Des Schicksals Schluß steht höher selbst als Jupiter.Verse in diesem Sinne finden sich in den Fragmenten des Aeschylus und des Philemon, auch in einem Ausspruche des Delphischen Orakels bei Herodot. I, 91.

899 Auch ist überhaupt das ganze Schicksal, nach meiner Ansicht mit Recht, in einem Atellanischen Verse verspottet worden; doch in so ernsten Dingen ist der Scherz nicht an seinem Orte.

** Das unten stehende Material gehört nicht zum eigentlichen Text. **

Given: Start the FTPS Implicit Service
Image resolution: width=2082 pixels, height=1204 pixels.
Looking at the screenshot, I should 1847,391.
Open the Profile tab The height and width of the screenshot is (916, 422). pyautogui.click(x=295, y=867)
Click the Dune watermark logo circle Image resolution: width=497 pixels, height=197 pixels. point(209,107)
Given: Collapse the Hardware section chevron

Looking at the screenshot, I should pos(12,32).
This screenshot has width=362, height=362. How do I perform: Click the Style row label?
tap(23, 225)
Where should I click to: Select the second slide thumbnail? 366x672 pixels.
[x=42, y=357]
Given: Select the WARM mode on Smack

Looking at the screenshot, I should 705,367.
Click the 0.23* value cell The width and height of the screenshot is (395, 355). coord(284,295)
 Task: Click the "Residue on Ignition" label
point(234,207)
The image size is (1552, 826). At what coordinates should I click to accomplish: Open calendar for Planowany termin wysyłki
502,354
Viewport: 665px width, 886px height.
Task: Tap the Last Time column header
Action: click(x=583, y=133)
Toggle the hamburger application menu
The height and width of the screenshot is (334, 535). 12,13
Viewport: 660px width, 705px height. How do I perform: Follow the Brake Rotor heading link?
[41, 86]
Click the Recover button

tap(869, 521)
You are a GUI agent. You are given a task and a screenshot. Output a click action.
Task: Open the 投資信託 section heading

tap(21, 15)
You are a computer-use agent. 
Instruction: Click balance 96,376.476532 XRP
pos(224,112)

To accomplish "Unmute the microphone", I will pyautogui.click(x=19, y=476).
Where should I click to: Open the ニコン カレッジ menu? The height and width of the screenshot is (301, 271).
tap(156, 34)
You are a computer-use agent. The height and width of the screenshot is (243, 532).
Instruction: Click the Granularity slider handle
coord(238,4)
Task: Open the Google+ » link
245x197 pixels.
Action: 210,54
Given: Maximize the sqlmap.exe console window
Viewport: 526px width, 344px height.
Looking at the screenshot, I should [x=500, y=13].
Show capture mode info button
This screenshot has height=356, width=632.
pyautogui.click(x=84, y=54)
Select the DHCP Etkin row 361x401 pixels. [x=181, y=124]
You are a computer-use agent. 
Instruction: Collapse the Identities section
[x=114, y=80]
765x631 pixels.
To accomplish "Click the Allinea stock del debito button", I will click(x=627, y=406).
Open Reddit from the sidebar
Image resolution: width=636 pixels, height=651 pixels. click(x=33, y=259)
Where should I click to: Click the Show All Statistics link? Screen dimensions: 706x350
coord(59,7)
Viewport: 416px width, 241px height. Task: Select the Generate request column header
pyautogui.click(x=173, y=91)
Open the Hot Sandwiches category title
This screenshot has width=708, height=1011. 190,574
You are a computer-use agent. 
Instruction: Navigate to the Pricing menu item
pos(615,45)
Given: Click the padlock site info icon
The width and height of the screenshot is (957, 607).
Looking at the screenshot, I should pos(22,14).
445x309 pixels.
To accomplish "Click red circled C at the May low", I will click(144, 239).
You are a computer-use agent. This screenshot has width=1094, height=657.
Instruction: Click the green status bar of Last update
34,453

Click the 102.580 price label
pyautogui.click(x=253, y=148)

Also zum Schlusse der Beweisführung: läßt sich von Dem, was durch Zufall geschieht, Nichts bestimmt voraussehen, daß es geschehen werde, weil es ja nicht bestimmt seyn kann; so gibt es keine Weissagung. Läßt sich aber (das Künftige) darum voraussehen, weil es fest bestimmt und vom Schicksal verhängt ist; so ist wiederum die Weissagung nichts. Denn du hast ihr ja die zufälligen Dinge als ihr Gebiet angewiesen. Doch das Bisherige magst du als ein Vorpostengefecht der leichten Truppen, als den Vortrab und ersten Anlauf meiner Einwendungen betrachten. Jetzt aber soll es an's Handgemenge und Haupttreffen gehen, und der Versuch gewagt seyn, die Flügel deiner Beweisführung zum Weichen zu bringen.